Serge Prokofiev is represented here by “5 Mélodies,” Op. 35b. The Russian composer, of course, wrote brilliantly for violin (2 concerti, a sonata, another sonata written initially for flute). These five charming encore pieces should be appearing on more concert programs. They are delightful miniatures, “songs without words,” full of wit, bittersweet lyricism, and playfulness, very much like Prokofiev’s music in general.

Richard Wagner’s “Ein Albumblatt” WWV 94, 1861, began life as a piano piece, but soon found new life when a friend of Wagner, violinist August Wilhelmj, rearranged it for violin and piano, turning it into a piece far more dramatic, including some grand-scale virtuosity.

Ernest Bloch’s “Three pictures of Hasidic Life: Nigun” (Improvisation or Melody) from his 1923 suite Baal Shem (Master of the Good Name) pays homage to the soulful (pre WWII) cantorial tradition in Eastern Europe. The piece was written in memory of his mother. Bloch wrote about the composition: “What interests me is the Jewish soul, the enigmatic, ardent, turbulent soul that I feel vibrating throughout the Bible… It is all this that I endeavor to hear in myself and transcribe in my music, the venerable emotion of the race that slumbers way down in our souls.” In their program notes, Kurganov/Finehouse note that “early audio recordings bear witness to the striking resemblance in the temperament and way in which (these cantors) moved between the notes.” Kurganov gives a tour de force performance, superbly impassioned.

Tchaikovsky is represented in two beautiful performances.

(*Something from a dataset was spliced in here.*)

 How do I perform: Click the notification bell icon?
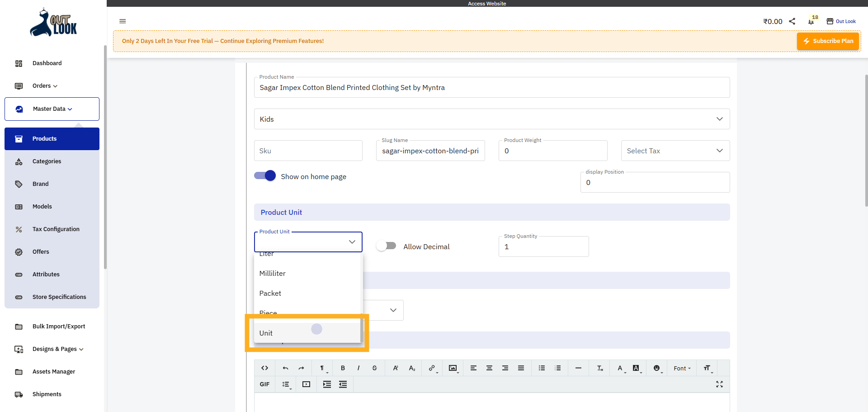point(811,22)
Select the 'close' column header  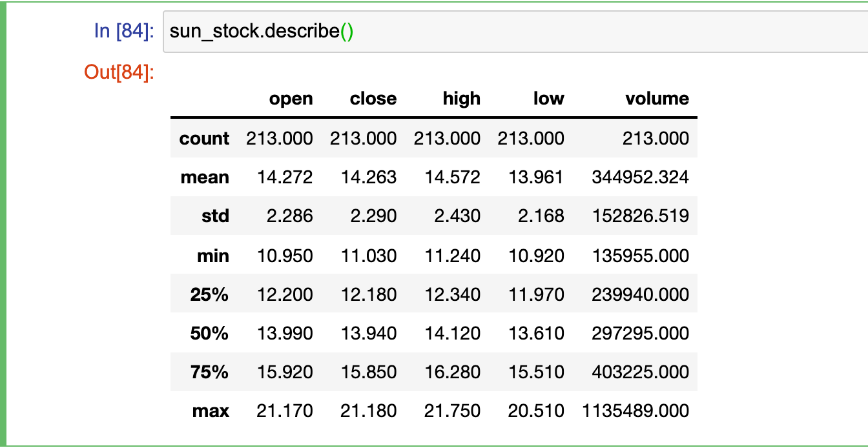point(373,99)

The first, “Berceuse. Op. 16, No. 1 (1872), is the duo’s homage to Clara Rockmore, a brilliant violinist whose career was cut short in an accident. She later took up a more exotic instrument — the theremin. She apparently became its first and “arguably only true classical virtuoso. Her interpretations,” Kurganov and Finehouse write in their notes, “were a hauntingly beautiful melding of the human voice and the violin.” The piece was originally scored for soprano but, unlike many songs, works very well on the violin. The other piece, which I hadn’t known before and liked enormously, is “Valse SentimentalE,” initially conceived as a piano solo, part of 6 Pieces, Op. 51 (1882), but now a rather popular encore for violin and piano.

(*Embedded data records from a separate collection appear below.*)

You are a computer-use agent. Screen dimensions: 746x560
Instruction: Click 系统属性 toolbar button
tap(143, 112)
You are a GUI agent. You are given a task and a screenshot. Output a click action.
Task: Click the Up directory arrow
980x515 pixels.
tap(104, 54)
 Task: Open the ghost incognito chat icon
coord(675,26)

Boston composer Tony Schemmer (b. 1946) is obviously a favorite of Finehouse. A concert reviewed (in the Boston Musical Intelligencer) with Finehouse and cellist Sebastian Bäverstam evoked this from its critic:

Unlike music that can achieve little beyond simply washing over the listener, Schemmer’s writing possesses a physicality inviting you to feel part of the process of its coming alive in performance. While this sort of direct connection obtained throughout the concert, it seemed especially evident in A Toney Tango, as performed so memorably by cellist Sebastian Bäverstam and pianist Constantine Finehouse, whose gripping, transportive reading was every bit itself a dance consistent with the art of tango.

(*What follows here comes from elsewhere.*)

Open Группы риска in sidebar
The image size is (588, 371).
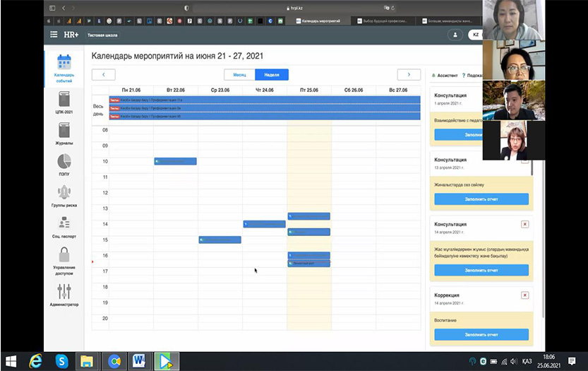[64, 196]
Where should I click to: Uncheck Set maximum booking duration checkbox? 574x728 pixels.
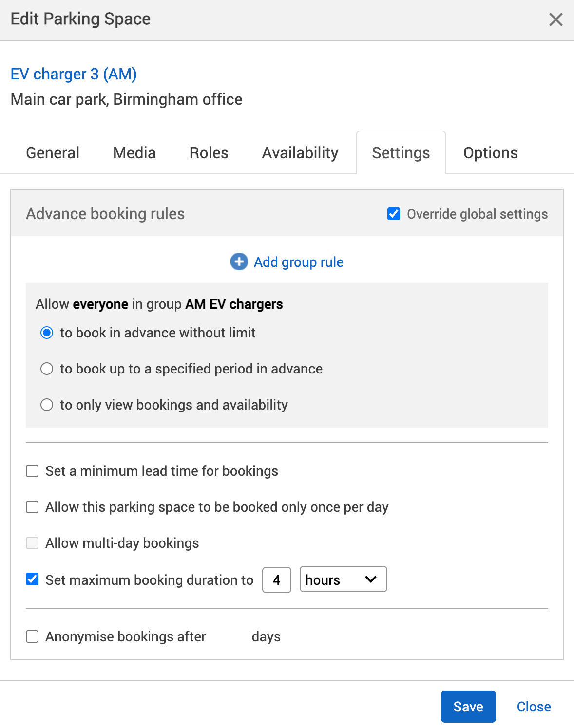tap(32, 579)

Schemmer’s piece, which works well for violin and cello though it was originally written for piano trio, is “A Toney Tango – Incidental music for the play Buzzwords,” a triple pun. The liner notes describe the piece aptly: “The tango spirit is immersed in ardor, fervor, irony and sometimes near hysteria… It can almost seem more like a duel than a partnership. Their movements are brutal yet vulnerable, as if sublimating a turbulent relationship in their art.” The work is full of charm, a terrific duo composition that is performed, as are so many other selections on this album, terrifically.


Susan Miron, a harpist, has been a book reviewer for over 20 years for a large variety of literary publications and newspapers. Her fields of expertise were East and Central European, Irish, and Israeli literature. Susan covers classical music for The Arts Fuse and The Boston Musical Intelligencer.